United States to Allow Families to Pay Hostage Ransoms

The Obama Administration is expected to announce on Wednesday that families of hostages can now pay ransoms without fearing federal prosecution under 18 U.S.C. § 2339B. Section 2339B provides that “whoever knowingly provides material support or resources to a foreign terrorist organization, or attempts or conspires to do so, shall be fined under this title or imprisoned not more than 15 years, or both, and if the death of any person results, shall be imprisoned for any term of years or for life.” Although the Justice Department has not utilized this statute to prosecute families seeking to pay ransoms for their loved ones, the issue has received scrutiny since last September when the parents of James Foley accused the Obama administration of threatening criminal prosecution if they began taking steps to pay a ransom for their son who was being held by ISIS.

In addition to allowing families to pay ransoms, the United States will also create a fusion center. This center will be located at the FBI and will coordinate the efforts of multiple federal agencies to coordinate future recovery efforts. The center will also have a team that will maintain contact with families in order to provide more open communication on the efforts to free hostages. This should allow families to have increase transparency on the recovery effort.
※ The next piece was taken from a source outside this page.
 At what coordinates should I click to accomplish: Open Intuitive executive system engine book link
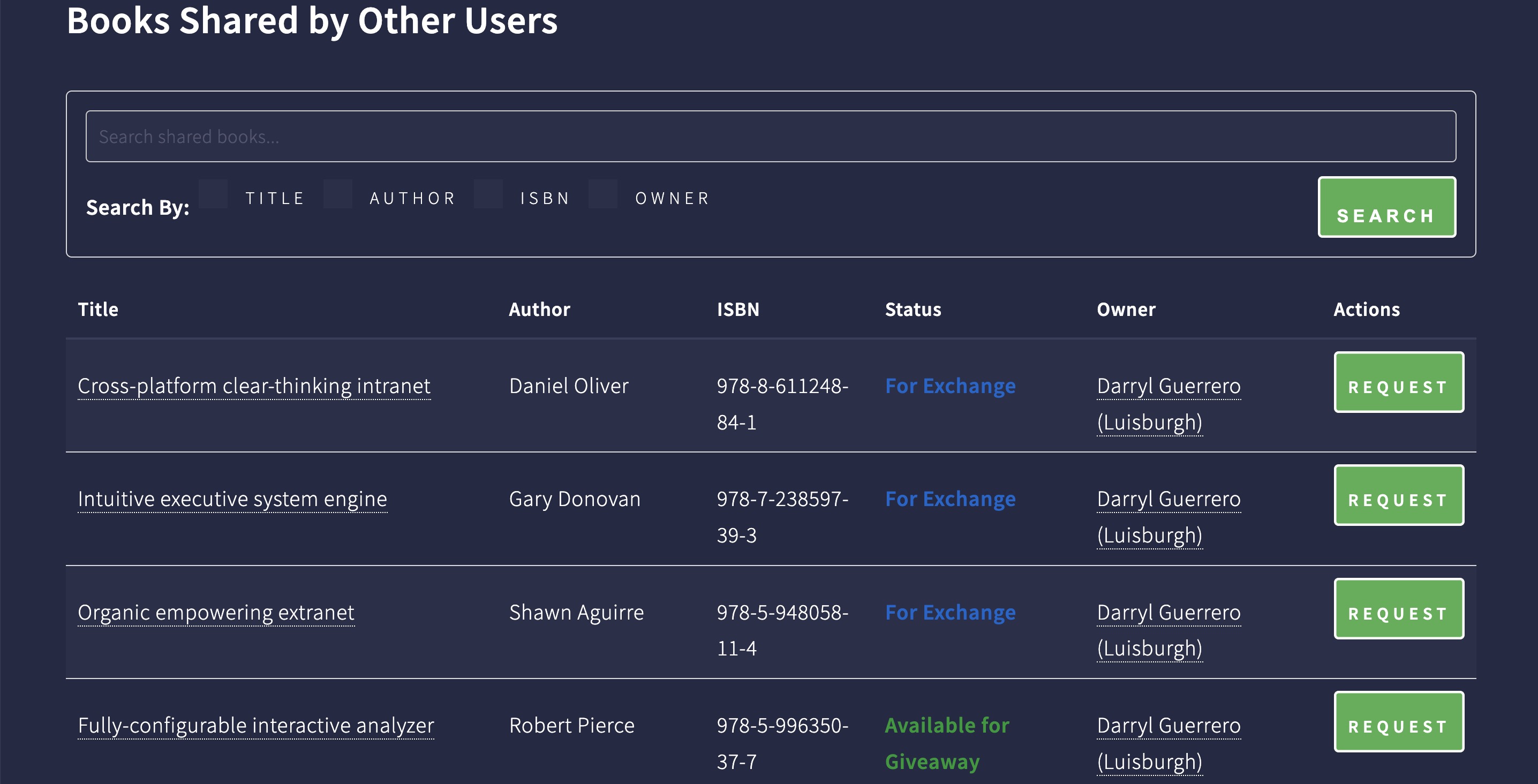point(232,499)
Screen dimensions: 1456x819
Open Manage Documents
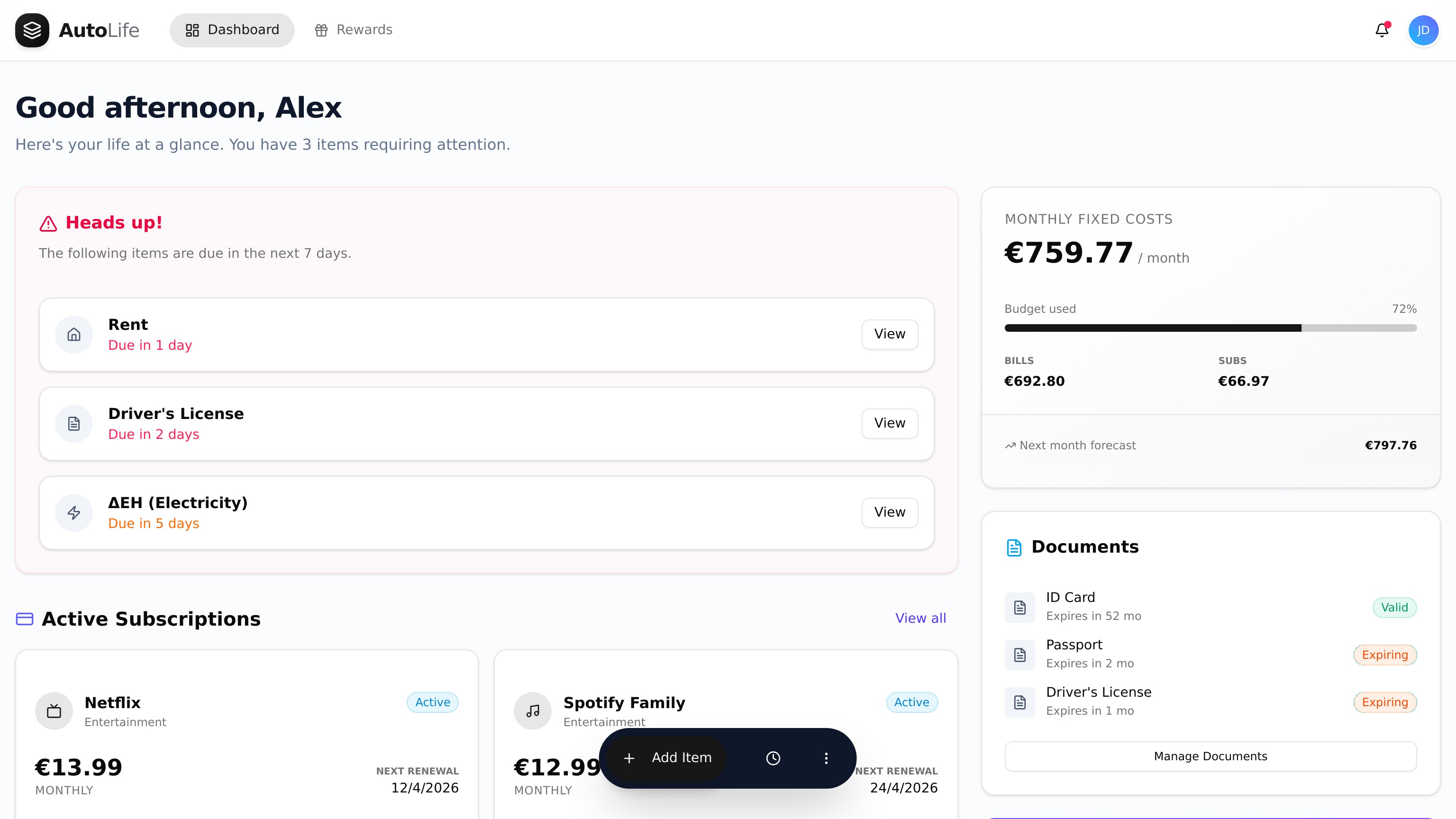coord(1210,756)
These changes are only a small shift in U.S. policy regarding ransoms. The United States will still embrace a “no concessions policy,” whereby the U.S. Government will not pay ransoms. This policy is based on the theory that paying ransoms would encourage terrorist organizations, such as ISIS, to target Americans. While some countries like Great Britain also do not pay ransoms, other countries, such as Germany and Spain, do pay ransoms to recover hostages. There have been calls that countries that do pay ransoms have helped fund terrorist organizations such as al-Qaida and ISIS. If the United States were to pay ransoms, social media savvy groups like ISIS would inevitably use such a payment as propaganda material. But not paying the ransom does not seem to be a deterrent to groups kidnapping American citizens and killing those hostages in brutal propaganda videos.

Families of hostages will still face large challenges even with the new policy shift. When James Foley was a hostage, ISIS demanded $132 million for a ransom. Even if Foley’s family was allowed to try to raise the ransom, such a large amount may have been an insurmountable fiscal challenge. Beyond the financial burden of raising the ransom money, families will need to navigate the complex logistical arena of orchestrating the payment. It is yet to be determined what role the new fusion center will play in assisting families paying ransoms while still embracing the U.S. no concession policy. While there are many details that will need to be ironed out, this change in policy shift is a welcomed change for families who have loved one in hostage situations.